John Meyers - director Maryborough Military and Colonial Museum locking himself in at work.Photo: Alistair Brightman
John Meyers - director Maryborough Military and Colonial Museum locking himself in at work.Photo: Alistair Brightman

‘I have lived with cancer for 30 years’

While Maryborough Military and Colonial Museum owner John Meyers researches history in semi-isolation due to the coronavirus pandemic, he tells the Chronicle his inspiring story of living with cancer for nearly 30 years.

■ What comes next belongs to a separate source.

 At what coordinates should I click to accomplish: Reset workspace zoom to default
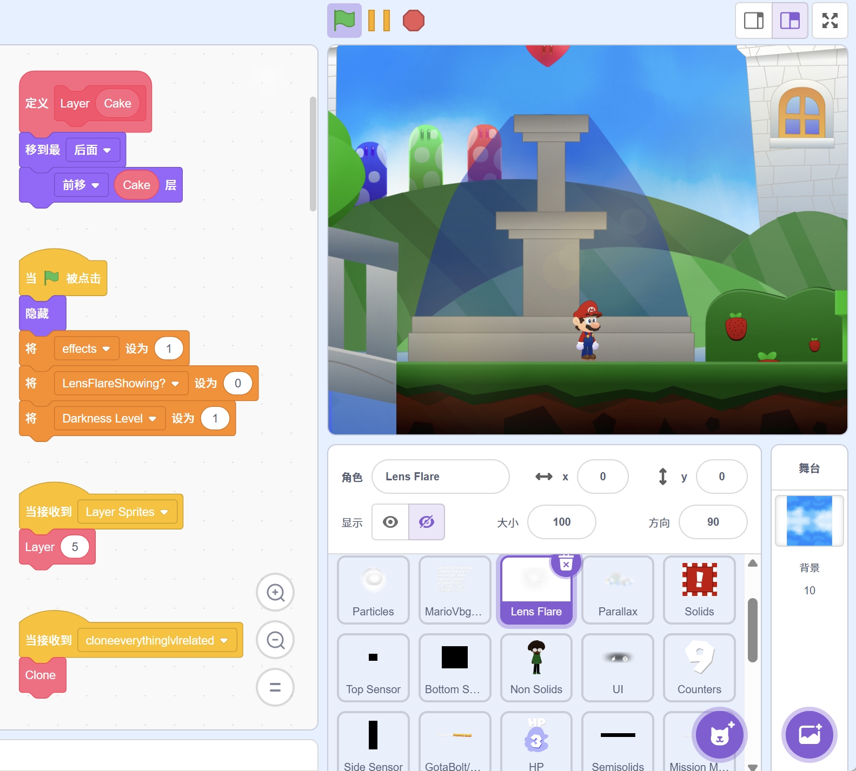[275, 687]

MY CANCER journey started in 1990 when my wife Else and I took our first holiday in New Zealand.

This was about two years after we started a hardwood sawmill at Tiaro, in partnership with long-time friend Garry Dale and his wife Jill.

For a number of years I had suffered with digestive problems and while on the holiday it was worse than usual.

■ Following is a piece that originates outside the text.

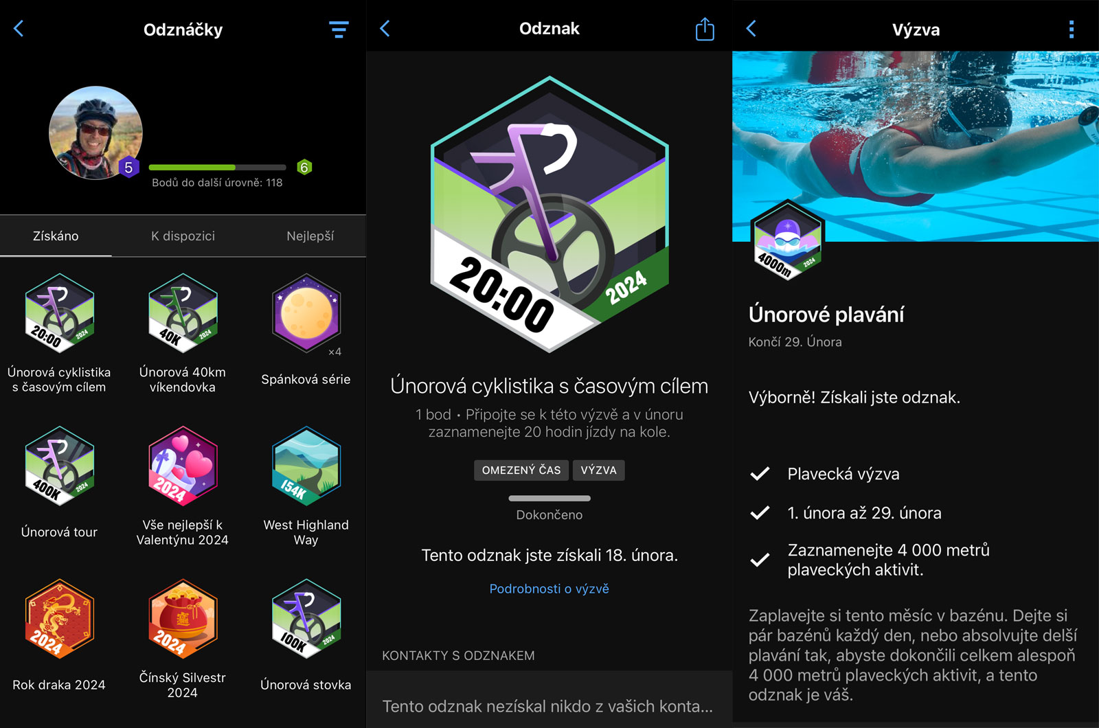Open the Čínský Silvestr 2024 badge
1099x728 pixels.
183,619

When we got back home I saw the doctor and still vividly remember the shock of receiving the news of cancer, especially as my mother had died of bowel cancer at 60 years of age and at that time I was only 48.

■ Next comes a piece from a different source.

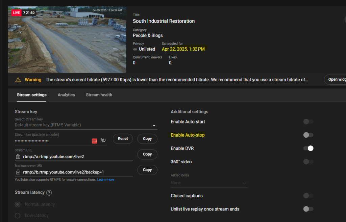Copy the Backup server URL
The width and height of the screenshot is (346, 222).
click(147, 170)
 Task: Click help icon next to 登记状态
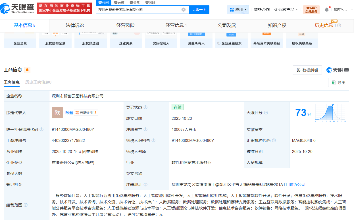[145, 107]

Within three days I was visiting the specialist at the Holy Spirit Hospital at Spring Hill in Brisbane.

He organised the CAT scan that confirmed I had cancer.

He recommended surgery to remove the growth.

Three days later, the surgery was carried out and I will never forget coming out of the aesthetic and asking Else if she knew the results of the surgery.

She burst into tears and said she would leave it to the doctor to tell me.

He said it was Non-Hodgkin Lymphoma and he wouldn’t try to remove it surgically as it was all through the arteries to the bowel, which he’d have to remove.

I was referred to a haematologist and oncologist specialist who visited the same day and recommended that I have at least six rounds of chemotherapy, with one round every three weeks.

He said I had 60 per to 40 per cent chance of living two years.

For the next five months, it was chemotherapy at the Holy Spirit every three weeks.

I recall visiting the specialist after having my first CAT scan in early 1991 to find out if the treatment had been a success.

Else and I were in his office holding hands and we could hear him in the next room shuffling through the X-rays.

He came through the doorway and casually said “it’s gone”.

John Meyers - director Maryborough Military and Colonial Museum locking himself in at work.Photo: Alistair Brightman
John Meyers - director Maryborough Military and Colonial Museum locking himself in at work.Photo: Alistair Brightman

Else and I just about collapsed on top of one another.

There was oral tablet treatment for the next few months, followed by a visit to the specialist every six months for check-ups until 2003 when the cancer reappeared but not serious as before.

For the previous 15 years I had been the CEO at Dale and Meyers in Tiaro.

Else and I decided to call it quits, bought a caravan and travelled around Australia for the next six months.

On returning to Maryborough in 2004, I was told the cancer was back and I needed another four rounds of the same treatment as in 2003.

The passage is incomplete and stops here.